ProAssurance recorded net favorable prior accident year reserve development of approximately $18.3 million in the fourth quarter of 2021 and $45.5 million for the full year as it observed the continuation of a decline in claims frequency that began in 2020. Rand said that "there's still a lot of unknowns" as to whether lower frequency will eventually be offset by higher severity. He also referenced a hypothesis that plaintiffs' lawyers "are being more selective on what they're bringing in," which would increase the likelihood of an indemnity payment.
In addition to being cautious with prior-year reserving, carriers also continue to push for rate increases in the lines prone to social inflation as they attempt to stay ahead of loss costs should they rise again in the near term.
Frequent and severity falls, but for how long?
Several macro-level data points offer a glimpse at just how significant the drop-off has been in categories of professional liability litigation that had bedeviled defendants and their insurers in years past.
NERA Economic Consulting's analysis of federal securities class-action litigation found that just 205 actions were filed in 2021 against NYSE- and NASDAQ-listed public companies, down from 321 in 2020, 420 in 2019, and the peak of 428 in 2018. A plunge in the number of merger-objection cases is most responsible for the overall drop in federal securities class-action litigation as NERA Economic Consulting found only 14 such filings in 2021 as compared with 103 in 2020, 162 in 2019 and 199 in 2018.
Not only has frequency dropped dramatically, so too has severity. NERA Economic Consulting put the aggregate amount of federal securities class-action settlements at $1.8 billion in 2021, with the average and median settlement amounts of $21 million and $8 million, respectively, when excluding merger-objection cases and settlements that award $0 to the underlying class. The average amount was the lowest observed by NERA Economic Consulting in at least 10 years, even before adjusting for inflation.
A somewhat similar dynamic appears to be present in the medical professional liability business, which is somewhat unique in the pandemic's depressive effect on elective procedures and routine care as well as a heightened sense of sympathy for COVID-19-weary medical professionals among the general public.
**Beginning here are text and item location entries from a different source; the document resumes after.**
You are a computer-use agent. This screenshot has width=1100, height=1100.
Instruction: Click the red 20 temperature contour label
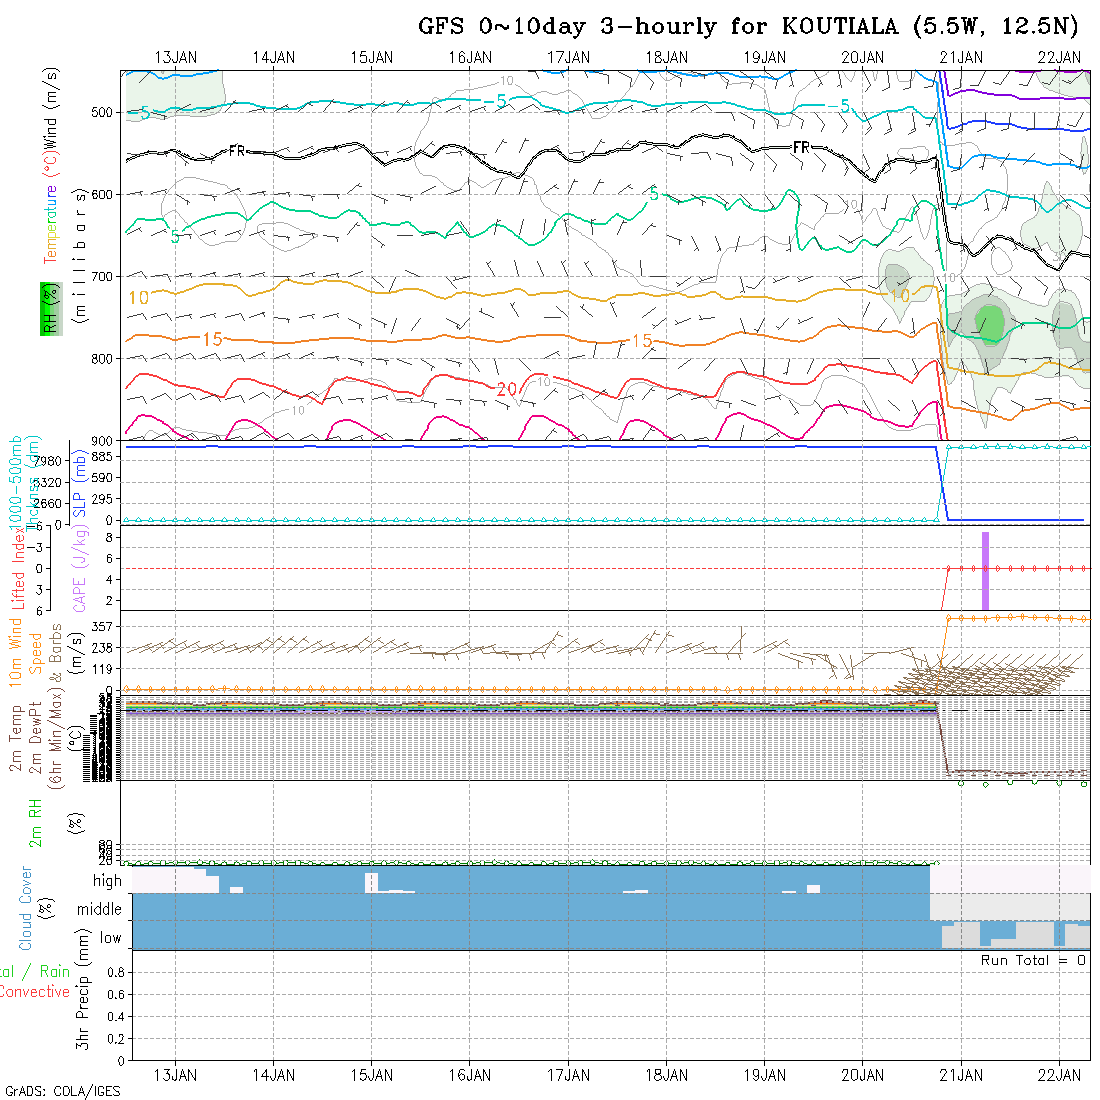pyautogui.click(x=506, y=389)
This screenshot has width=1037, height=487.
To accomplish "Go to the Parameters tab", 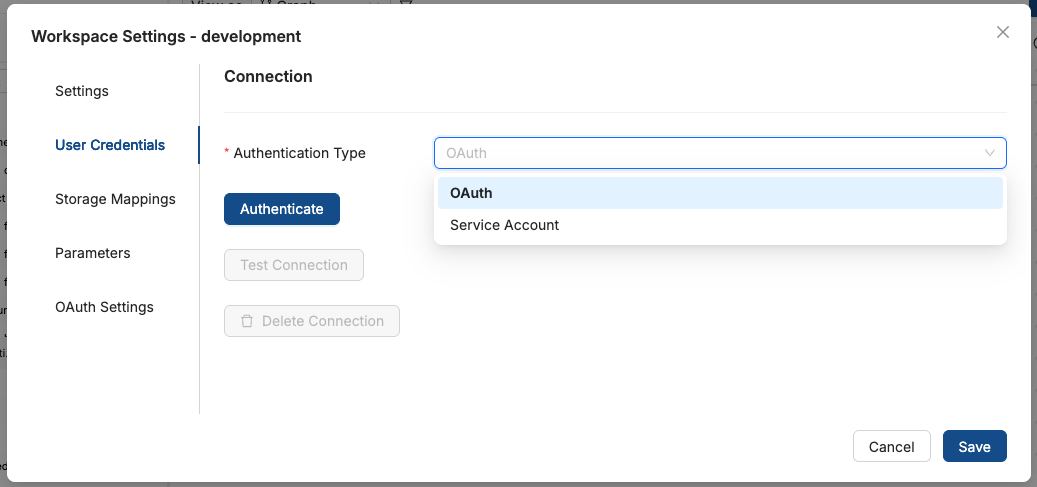I will 93,253.
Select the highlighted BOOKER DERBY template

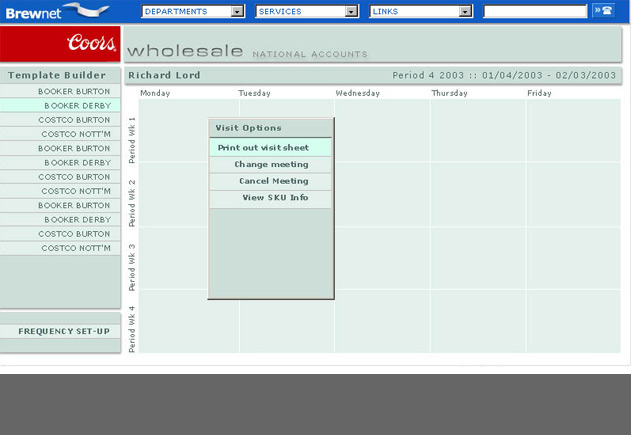click(76, 105)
An analysis of the public use data file of the National Practitioner Data Bank, which tracks medical malpractice payments resulting from a written claim or judgment, finds a significant pullback in the number and dollar amount of adverse actions valued at $2 million or more during the past two years from heightened 2019 levels.
Between 2019 and 2021, the total number of adverse actions fell by 31.0%, and the number of $2 million-plus actions tumbled by 48.8%. Total dollar amounts paid, adjusted for inflation, tumbled during that two-year span by 42.1%, with the total value attributed to $2 million-plus actions down by 57.1%.
These statistics may not be directly applicable to individual carriers' books of business. And while they may be instructive as to the extent to which the environment has changed in a relatively short period of time, most carriers have smartly opted for a wait-and-see approach as they continue to evaluate whether they amount to an aberration or the start of a new normal.